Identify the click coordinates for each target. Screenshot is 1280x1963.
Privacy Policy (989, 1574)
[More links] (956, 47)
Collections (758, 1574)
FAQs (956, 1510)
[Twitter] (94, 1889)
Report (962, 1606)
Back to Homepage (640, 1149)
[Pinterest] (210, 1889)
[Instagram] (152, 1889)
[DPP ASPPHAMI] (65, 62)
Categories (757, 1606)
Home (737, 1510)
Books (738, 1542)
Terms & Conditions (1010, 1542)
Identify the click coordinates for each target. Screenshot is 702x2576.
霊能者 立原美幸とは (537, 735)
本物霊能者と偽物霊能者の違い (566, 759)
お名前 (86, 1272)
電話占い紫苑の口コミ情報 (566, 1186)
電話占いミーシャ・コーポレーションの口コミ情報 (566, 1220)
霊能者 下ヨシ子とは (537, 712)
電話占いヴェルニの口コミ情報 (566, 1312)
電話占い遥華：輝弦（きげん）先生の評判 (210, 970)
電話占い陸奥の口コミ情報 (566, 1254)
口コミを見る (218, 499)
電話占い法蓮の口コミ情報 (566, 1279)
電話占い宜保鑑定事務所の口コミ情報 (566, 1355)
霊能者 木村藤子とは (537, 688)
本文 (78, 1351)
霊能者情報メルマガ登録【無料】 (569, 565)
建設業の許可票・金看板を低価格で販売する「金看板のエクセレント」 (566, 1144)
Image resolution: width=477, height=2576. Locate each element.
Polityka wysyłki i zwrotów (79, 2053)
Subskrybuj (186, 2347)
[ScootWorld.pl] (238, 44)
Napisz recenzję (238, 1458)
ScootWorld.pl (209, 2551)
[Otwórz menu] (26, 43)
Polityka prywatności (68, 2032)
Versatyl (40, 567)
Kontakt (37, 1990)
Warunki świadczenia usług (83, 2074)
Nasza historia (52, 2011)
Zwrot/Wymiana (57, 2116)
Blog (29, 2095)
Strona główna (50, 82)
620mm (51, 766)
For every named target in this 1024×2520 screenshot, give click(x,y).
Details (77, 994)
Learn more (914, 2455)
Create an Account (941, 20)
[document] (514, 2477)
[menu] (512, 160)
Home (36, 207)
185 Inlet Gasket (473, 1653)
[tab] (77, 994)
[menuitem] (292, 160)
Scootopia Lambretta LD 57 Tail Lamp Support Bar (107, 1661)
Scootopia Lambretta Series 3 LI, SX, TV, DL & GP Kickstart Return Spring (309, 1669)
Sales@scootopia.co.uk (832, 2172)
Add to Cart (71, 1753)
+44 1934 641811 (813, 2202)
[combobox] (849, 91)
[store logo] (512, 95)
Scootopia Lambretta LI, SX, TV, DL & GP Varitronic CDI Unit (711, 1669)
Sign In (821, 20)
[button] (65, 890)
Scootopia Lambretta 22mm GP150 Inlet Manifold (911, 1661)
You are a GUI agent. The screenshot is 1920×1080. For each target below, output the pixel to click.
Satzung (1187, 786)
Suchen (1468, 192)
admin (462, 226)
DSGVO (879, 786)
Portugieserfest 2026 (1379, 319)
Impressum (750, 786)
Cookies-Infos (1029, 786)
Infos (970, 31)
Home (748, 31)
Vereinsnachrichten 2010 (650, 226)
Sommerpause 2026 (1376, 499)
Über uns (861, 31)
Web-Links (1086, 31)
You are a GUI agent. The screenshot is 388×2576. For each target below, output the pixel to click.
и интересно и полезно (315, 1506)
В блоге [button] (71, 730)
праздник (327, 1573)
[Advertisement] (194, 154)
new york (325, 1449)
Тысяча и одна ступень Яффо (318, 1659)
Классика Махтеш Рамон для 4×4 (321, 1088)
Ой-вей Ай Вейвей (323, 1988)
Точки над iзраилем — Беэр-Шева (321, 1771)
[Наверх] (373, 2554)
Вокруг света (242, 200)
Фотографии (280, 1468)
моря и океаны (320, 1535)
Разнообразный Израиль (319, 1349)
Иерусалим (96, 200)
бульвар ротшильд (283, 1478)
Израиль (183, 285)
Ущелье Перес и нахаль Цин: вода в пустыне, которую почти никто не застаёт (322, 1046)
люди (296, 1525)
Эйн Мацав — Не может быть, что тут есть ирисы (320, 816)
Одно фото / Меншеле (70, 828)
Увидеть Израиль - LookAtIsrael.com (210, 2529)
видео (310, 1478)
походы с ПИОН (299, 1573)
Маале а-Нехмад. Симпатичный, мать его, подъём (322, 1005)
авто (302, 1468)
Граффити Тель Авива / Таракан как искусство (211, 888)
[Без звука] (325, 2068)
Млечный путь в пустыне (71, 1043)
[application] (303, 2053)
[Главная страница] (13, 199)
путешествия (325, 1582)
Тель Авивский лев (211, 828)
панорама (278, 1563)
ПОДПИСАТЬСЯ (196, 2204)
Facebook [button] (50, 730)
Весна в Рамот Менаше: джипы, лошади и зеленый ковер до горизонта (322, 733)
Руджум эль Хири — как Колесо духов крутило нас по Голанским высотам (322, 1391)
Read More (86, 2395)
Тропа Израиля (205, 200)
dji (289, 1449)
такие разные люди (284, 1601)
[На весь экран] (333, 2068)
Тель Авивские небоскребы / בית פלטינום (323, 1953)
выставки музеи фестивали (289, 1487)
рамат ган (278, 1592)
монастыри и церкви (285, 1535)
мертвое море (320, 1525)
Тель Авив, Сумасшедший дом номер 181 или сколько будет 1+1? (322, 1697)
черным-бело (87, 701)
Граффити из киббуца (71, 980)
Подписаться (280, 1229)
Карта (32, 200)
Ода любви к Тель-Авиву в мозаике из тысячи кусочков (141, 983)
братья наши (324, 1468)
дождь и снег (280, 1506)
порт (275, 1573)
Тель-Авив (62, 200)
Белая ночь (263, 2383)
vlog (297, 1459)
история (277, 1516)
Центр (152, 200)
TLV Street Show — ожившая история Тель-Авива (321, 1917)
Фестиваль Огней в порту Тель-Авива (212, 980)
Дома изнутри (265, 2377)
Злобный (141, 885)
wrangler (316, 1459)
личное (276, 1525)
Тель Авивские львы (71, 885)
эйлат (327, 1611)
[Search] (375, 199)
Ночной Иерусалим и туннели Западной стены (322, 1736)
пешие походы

- Your instructions:
Would you copy out exactly the lines above that start at the one containing "[Advertisement] (194, 154)" and end at the one containing "Весна в Рамот", inclusive?

- Exercise response:
[Advertisement] (194, 154)
new york (325, 1449)
Тысяча и одна ступень Яффо (318, 1659)
Классика Махтеш Рамон для 4×4 (321, 1088)
Ой-вей Ай Вейвей (323, 1988)
Точки над iзраилем — Беэр-Шева (321, 1771)
[Наверх] (373, 2554)
Вокруг света (242, 200)
Фотографии (280, 1468)
моря и океаны (320, 1535)
Разнообразный Израиль (319, 1349)
Иерусалим (96, 200)
бульвар ротшильд (283, 1478)
Израиль (183, 285)
Ущелье Перес и нахаль Цин: вода в пустыне, которую почти никто не застаёт (322, 1046)
люди (296, 1525)
Эйн Мацав — Не может быть, что тут есть ирисы (320, 816)
Одно фото / Меншеле (70, 828)
Увидеть Израиль - LookAtIsrael.com (210, 2529)
видео (310, 1478)
походы с ПИОН (299, 1573)
Маале а-Нехмад. Симпатичный, мать его, подъём (322, 1005)
авто (302, 1468)
Граффити Тель Авива / Таракан как искусство (211, 888)
[Без звука] (325, 2068)
Млечный путь в пустыне (71, 1043)
[application] (303, 2053)
[Главная страница] (13, 199)
путешествия (325, 1582)
Тель Авивский лев (211, 828)
панорама (278, 1563)
ПОДПИСАТЬСЯ (196, 2204)
Facebook [button] (50, 730)
Весна в Рамот Менаше: джипы, лошади и зеленый ковер до горизонта (322, 733)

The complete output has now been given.